STATED EXERCISE A >> Rewrite everything in the rows from the one containing "You are a computer-use agent. This" down to the one containing "point(1084,91)", swapping "Instruction" for "Command" and leaving all else as is.

## BEGIN QUOTED TEXT

Conversion of strings representing not-a-number, plus and minus infinity into the appropriate floating-point numbers.
Conversion of records with a real and imaginary part into complex numbers.

Non-JSON features not allowed, including literals for not-a-number or infinite numbers; they must be quoted strings for nan_string, posinf_string, and neginf_string to recognize. The document or line-delimited documents must adhere to the strict JSON schema.

Sources#

In-memory strings or bytes are simply passed as the first argument:

>>> ak.from_json("[[1.1, 2.2, 3.3], [], [4.4, 5.5]]")
<Array [[1.1, 2.2, 3.3], [], [4.4, 5.5]] type='3 * var * float64'>

File names/paths need to be wrapped in pathlib.Path, and remote files are recognized by URI protocol (like "https://" or "s3://") and handled by fsspec (which must be installed).

>>> import pathlib
>>> with open("tmp.json", "w") as file:
...     file.write("[[1.1, 2.2, 3.3], [], [4.4, 5.5]]")
...
33
>>> ak.from_json(pathlib.Path("tmp.json"))
<Array [[1.1, 2.2, 3.3], [], [4.4, 5.5]] type='3 * var * float64'>

And any object with a read(num_bytes) method can be used as the source.

>>> class HasReadMethod:
...     def __init__(self, data):
...         self.bytes = data.encode()
...         self.pos = 0
...     def read(self, num_bytes):
...         start = self.pos
...         self.pos += num_bytes
...         return self.bytes[start:self.pos]
...
>>> filelike_obj = HasReadMethod("[[1.1, 2.2, 3.3], [], [4.4, 5.5]]")
>>> ak.from_json(filelike_obj)
<Array [[1.1, 2.2, 3.3], [], [4.4, 5.5]] type='3 * var * float64'>

If this function opens a file or network connection (because it is passed as a pathlib.Path), then this function will also close that file or connection.

If this function is provided a file-like object with a read(num_bytes) method, this function will not close it. (It might not even have a close method.)

Data structures#

This function interprets JSON arrays and JSON objects in the same way that ak.from_iter interprets Python lists and Python dicts. It could be used as a synonym for Python’s json.loads followed by ak.from_iter, but the direct JSON-reading is faster (especially with a schema) and uses less memory.

## END QUOTED TEXT
## BEGIN DATASET ROWS

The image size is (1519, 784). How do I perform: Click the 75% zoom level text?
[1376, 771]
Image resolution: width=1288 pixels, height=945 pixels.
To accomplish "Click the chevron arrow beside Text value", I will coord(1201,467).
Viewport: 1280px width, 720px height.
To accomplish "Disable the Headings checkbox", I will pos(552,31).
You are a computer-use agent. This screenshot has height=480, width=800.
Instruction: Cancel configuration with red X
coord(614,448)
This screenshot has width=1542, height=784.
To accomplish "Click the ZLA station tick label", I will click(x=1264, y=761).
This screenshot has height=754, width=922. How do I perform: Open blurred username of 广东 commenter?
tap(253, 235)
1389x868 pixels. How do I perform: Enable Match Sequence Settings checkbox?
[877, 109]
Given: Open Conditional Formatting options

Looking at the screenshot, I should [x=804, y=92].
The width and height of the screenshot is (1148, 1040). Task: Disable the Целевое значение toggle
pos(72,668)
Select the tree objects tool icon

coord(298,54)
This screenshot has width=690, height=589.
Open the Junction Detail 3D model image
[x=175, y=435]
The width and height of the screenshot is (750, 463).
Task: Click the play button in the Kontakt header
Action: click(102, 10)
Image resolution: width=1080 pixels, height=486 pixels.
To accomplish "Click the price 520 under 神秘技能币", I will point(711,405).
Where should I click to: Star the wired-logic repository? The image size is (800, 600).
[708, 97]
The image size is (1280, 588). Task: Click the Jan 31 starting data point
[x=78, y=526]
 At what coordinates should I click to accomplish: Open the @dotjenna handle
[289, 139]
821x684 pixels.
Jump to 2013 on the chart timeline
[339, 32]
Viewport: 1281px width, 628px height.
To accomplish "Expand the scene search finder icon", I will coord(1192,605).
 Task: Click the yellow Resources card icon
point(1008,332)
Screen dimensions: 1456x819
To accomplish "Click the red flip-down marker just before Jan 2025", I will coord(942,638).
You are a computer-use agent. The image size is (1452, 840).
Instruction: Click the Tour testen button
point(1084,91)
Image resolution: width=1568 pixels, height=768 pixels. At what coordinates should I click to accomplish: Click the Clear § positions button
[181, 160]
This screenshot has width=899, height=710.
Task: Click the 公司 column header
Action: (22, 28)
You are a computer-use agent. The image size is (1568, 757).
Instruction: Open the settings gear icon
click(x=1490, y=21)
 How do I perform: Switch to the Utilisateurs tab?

## END DATASET ROWS

STATED EXERCISE B >> From the ak.from_json documentation above, quote everything from "File names/paths need" down to "must be installed)." word for word.

PROBLEM SOLUTION A >>
You are a computer-use agent. This screenshot has height=480, width=800.
Command: Cancel configuration with red X
coord(614,448)
This screenshot has width=1542, height=784.
To accomplish "Click the ZLA station tick label", I will click(x=1264, y=761).
This screenshot has height=754, width=922. How do I perform: Open blurred username of 广东 commenter?
tap(253, 235)
1389x868 pixels. How do I perform: Enable Match Sequence Settings checkbox?
[877, 109]
Given: Open Conditional Formatting options

Looking at the screenshot, I should [x=804, y=92].
The width and height of the screenshot is (1148, 1040). Task: Disable the Целевое значение toggle
pos(72,668)
Select the tree objects tool icon

coord(298,54)
This screenshot has width=690, height=589.
Open the Junction Detail 3D model image
[x=175, y=435]
The width and height of the screenshot is (750, 463).
Task: Click the play button in the Kontakt header
Action: click(102, 10)
Image resolution: width=1080 pixels, height=486 pixels.
To accomplish "Click the price 520 under 神秘技能币", I will point(711,405).
Where should I click to: Star the wired-logic repository? The image size is (800, 600).
[708, 97]
The image size is (1280, 588). Task: Click the Jan 31 starting data point
[x=78, y=526]
 At what coordinates should I click to accomplish: Open the @dotjenna handle
[289, 139]
821x684 pixels.
Jump to 2013 on the chart timeline
[339, 32]
Viewport: 1281px width, 628px height.
To accomplish "Expand the scene search finder icon", I will coord(1192,605).
 Task: Click the yellow Resources card icon
point(1008,332)
Screen dimensions: 1456x819
To accomplish "Click the red flip-down marker just before Jan 2025", I will coord(942,638).
You are a computer-use agent. The image size is (1452, 840).
Command: Click the Tour testen button
point(1084,91)

PROBLEM SOLUTION B >>
File names/paths need to be wrapped in pathlib.Path, and remote files are recognized by URI protocol (like "https://" or "s3://") and handled by fsspec (which must be installed).